You will be able to apply directly to 750 commercial lenders in just four minutes. Going forward, you need to appreciate that it is going to be very difficult - but not impossible - to find a bank willing to make a conventional commercial real estate loan.
You may have to submit your bank-quality commercial loan request deal to scores and scores of banks before finding just one willing to take a chance during the severe recession that will surely follow gate Coronavirus Crisis. C-Loans.com is ideal way to quickly submit your deal to fifty banks, six banks at a time. It takes just four minutes to create the mini-app, and all 750 of our commercial lenders will accept it.
Next you will find four different databanks of commercial lenders. You don't need to go anywhere else to find thousands of commercial lenders to whom you can submit your deal.
Next you fill a glossary of commercial of real estate finance terms, like senior stretch financing, mezzanine loans, preferred equity, B-pieces, venture equity, defeasance, CTL financing, lockout clauses, Bad Boy Acts, the debt yield ratio (different from the debt service coverage ratio), shadow banking, standby takeout commitments, and hundreds of other very sophisticated commercial real estate finance ("CREF") subjects. This is all free in our Commercial Loan Resource Center. I urge you to bookmark the page right now.

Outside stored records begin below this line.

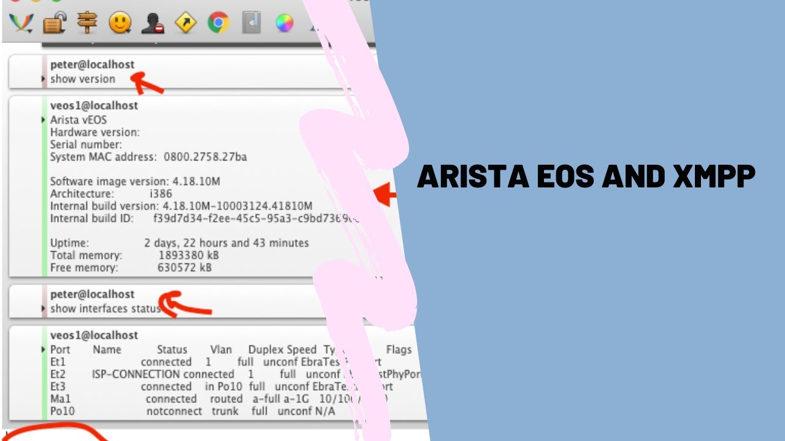This screenshot has height=441, width=785.
Task: Block the contact with the block-user icon
Action: coord(155,23)
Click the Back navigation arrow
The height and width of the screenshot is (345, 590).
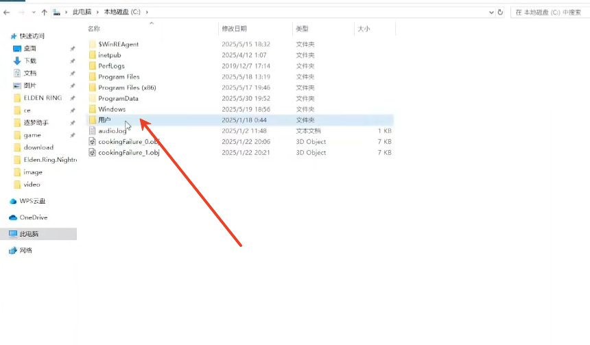(x=6, y=12)
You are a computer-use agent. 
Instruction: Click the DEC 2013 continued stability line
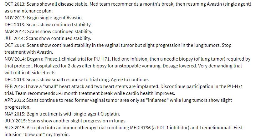(x=48, y=25)
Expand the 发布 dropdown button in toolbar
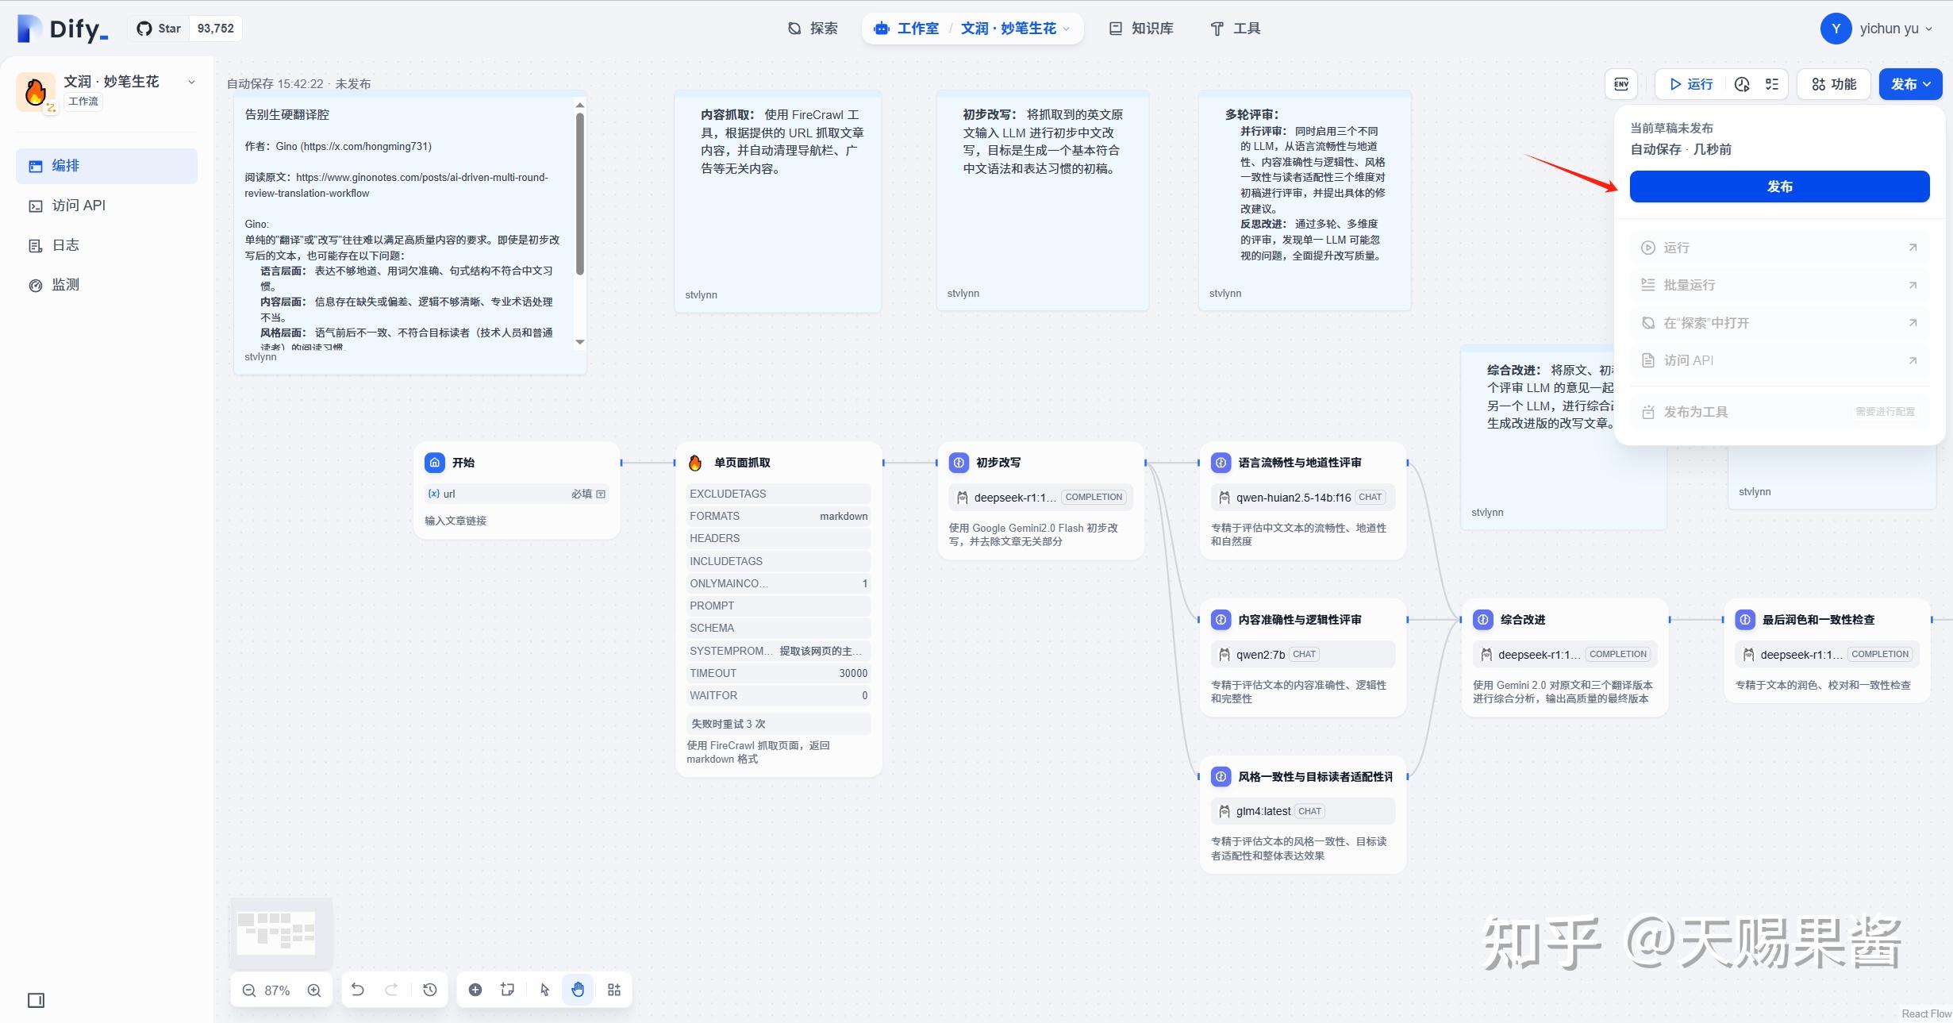This screenshot has width=1953, height=1023. click(1910, 84)
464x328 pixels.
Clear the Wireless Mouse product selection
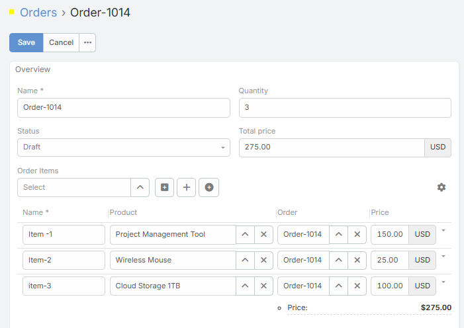(263, 261)
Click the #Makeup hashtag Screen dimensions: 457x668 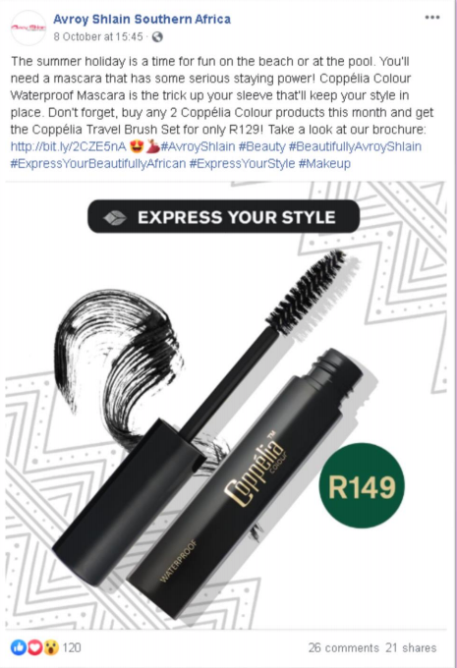324,164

Lastly, we have extensive answers to about a dozen Frequently Asked Questions relating to commercial real estate finance. No matter how experienced you are, the industry is constantly new types of commercial real estate financing and new terminology.
Special Note to Wealthy to Investors:
Now is the time to jump in with both feet into our 8% to 13% commercial first mortgage investments. Why? Because just about every competing commercial mortgage lender in the country is now out of the market. Where else are good borrowers going to go?
Investing in commercial real estate first mortgages will always involve substantial risk. You definitely need to read our Offering Circular and study the Risk Factors section carefully before investing; BUT never again will we get to dance with such beautiful girls. By beautiful girls, I mean, of course, less-risky loans: stronger borrowers, better-credit borrowers, and nicer properties. We never, ever use the word "safe"; but some first trust deeds are certainly less risky than others. We get to cherry pick only the less-risky loan right now.
Special Reminder to Commercial Loan Brokers:
Instead of sitting around at home watching Netflix, I know that you commercial loan brokers are hard at work calling at least thirty nearby business owners every working day, looking for guys who own their buildings.
You find them on Google Maps. Start by typing in your company address. You'll see the nearby businesses listed right on the map. See the example below:
You don't have to ask these small business owners whether they need cash. Duh! Of course they need cash! Every business owner in the country needs cash right now, and you know one of the only commercial lenders in the entire country who is still in the market - Blackburne & Sons.